For RV64, we don't need the byte shifted by 24 to be zero extended
if the upper 32 bits of the result aren't demanded.
Added:
Modified:
llvm/lib/Target/RISCV/RISCVInstrInfoZb.td
llvm/test/CodeGen/RISCV/rv32zbkb.ll
llvm/test/CodeGen/RISCV/rv64zbkb.ll
Removed:
################################################################################
diff --git a/llvm/lib/Target/RISCV/RISCVInstrInfoZb.td b/llvm/lib/Target/RISCV/RISCVInstrInfoZb.td
index 27ad10ad7f17e..413ad8b2f9cc9 100644
--- a/llvm/lib/Target/RISCV/RISCVInstrInfoZb.td
+++ b/llvm/lib/Target/RISCV/RISCVInstrInfoZb.td
@@ -629,9 +629,6 @@ def : Pat<(or (shl (zexti8 (XLenVT GPR:$rs2)), (XLenVT 8)),
def : Pat<(and (or (shl GPR:$rs2, (XLenVT 8)),
(zexti8 (XLenVT GPR:$rs1))), 0xFFFF),
(PACKH GPR:$rs1, GPR:$rs2)>;
-def : Pat<(or (shl (zexti8 (XLenVT GPR:$rs2)), (XLenVT 24)),
- (shl (zexti8 (XLenVT GPR:$rs1)), (XLenVT 16))),
- (SLLI (XLenVT (PACKH GPR:$rs1, GPR:$rs2)), (XLenVT 16))>;
def : Pat<(binop_allhusers<or> (shl GPR:$rs2, (XLenVT 8)),
(zexti8 (XLenVT GPR:$rs1))),
@@ -642,11 +639,15 @@ let Predicates = [HasStdExtZbkb, IsRV32] in {
def : Pat<(i32 (or (zexti16 (i32 GPR:$rs1)), (shl GPR:$rs2, (i32 16)))),
(PACK GPR:$rs1, GPR:$rs2)>;
+def : Pat<(or (shl GPR:$rs2, (XLenVT 24)),
+ (shl (zexti8 (XLenVT GPR:$rs1)), (XLenVT 16))),
+ (SLLI (XLenVT (PACKH GPR:$rs1, GPR:$rs2)), (XLenVT 16))>;
+
// Match a pattern of 2 bytes being inserted into bits [31:16], with bits
// bits [15:0] coming from a zero extended value.

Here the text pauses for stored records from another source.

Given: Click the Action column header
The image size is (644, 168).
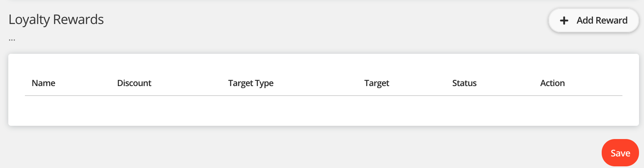Looking at the screenshot, I should pyautogui.click(x=552, y=83).
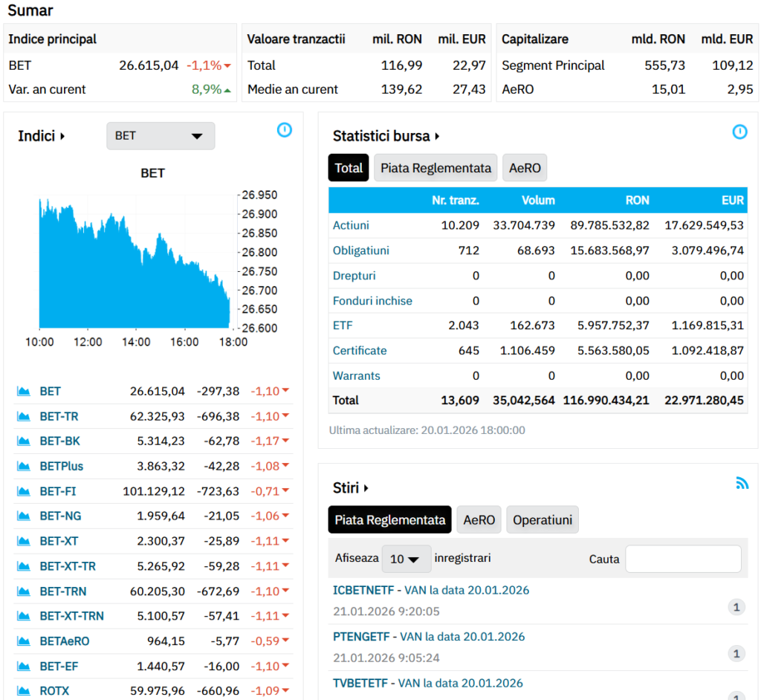Open the Afiseaza 10 entries dropdown
This screenshot has width=761, height=700.
(406, 559)
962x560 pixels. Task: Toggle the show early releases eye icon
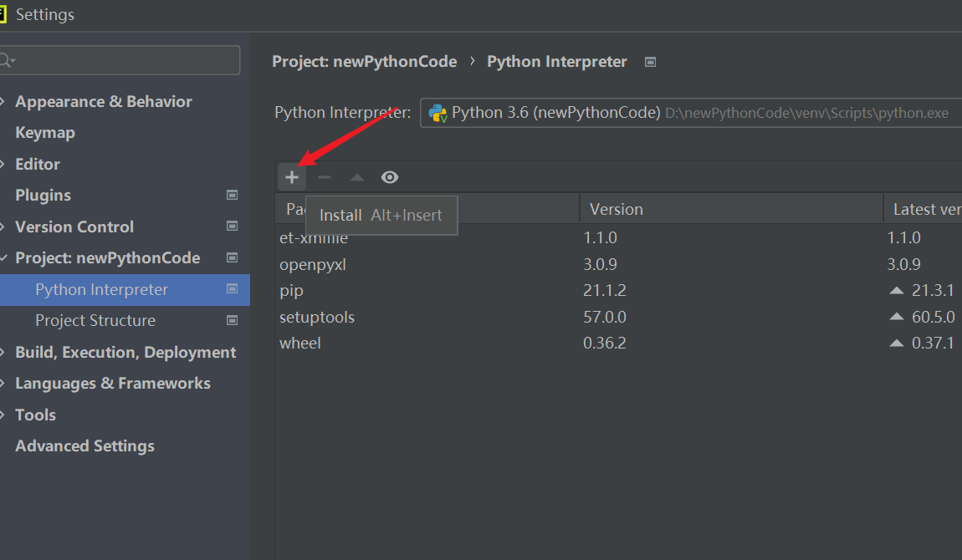390,177
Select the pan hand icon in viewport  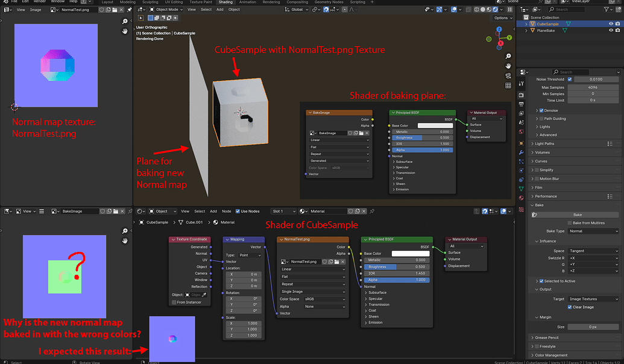point(508,66)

We can use pack with packh for
// bits [31:16]. If bits [15:0] can also be a packh, it can be matched
// separately.
-def : Pat<(or (or (shl (zexti8 (XLenVT GPR:$op1rs2)), (XLenVT 24)),
+def : Pat<(or (or (shl GPR:$op1rs2, (XLenVT 24)),
(shl (zexti8 (XLenVT GPR:$op1rs1)), (XLenVT 16))),
(zexti16 (XLenVT GPR:$rs1))),
(PACK (XLenVT GPR:$rs1),
@@ -657,6 +658,13 @@ let Predicates = [HasStdExtZbkb, IsRV64] in {
def : Pat<(i64 (or (zexti32 (i64 GPR:$rs1)), (shl GPR:$rs2, (i64 32)))),
(PACK GPR:$rs1, GPR:$rs2)>;
+def : Pat<(or (shl (zexti8 (XLenVT GPR:$rs2)), (XLenVT 24)),
+ (shl (zexti8 (XLenVT GPR:$rs1)), (XLenVT 16))),
+ (SLLI (XLenVT (PACKH GPR:$rs1, GPR:$rs2)), (XLenVT 16))>;
+def : Pat<(binop_allwusers<or> (shl GPR:$rs2, (XLenVT 24)),
+ (shl (zexti8 (XLenVT GPR:$rs1)), (XLenVT 16))),
+ (SLLI (XLenVT (PACKH GPR:$rs1, GPR:$rs2)), (XLenVT 16))>;
+
def : Pat<(binop_allwusers<or> (shl GPR:$rs2, (i64 16)),
(zexti16 (i64 GPR:$rs1))),
(PACKW GPR:$rs1, GPR:$rs2)>;
@@ -669,7 +677,7 @@ def : Pat<(i64 (or (sext_inreg (shl GPR:$rs2, (i64 16)), i32),
// ignored. We can use packw with packh for bits [31:16]. If bits [15:0] can
// also be a packh, it can be matched separately.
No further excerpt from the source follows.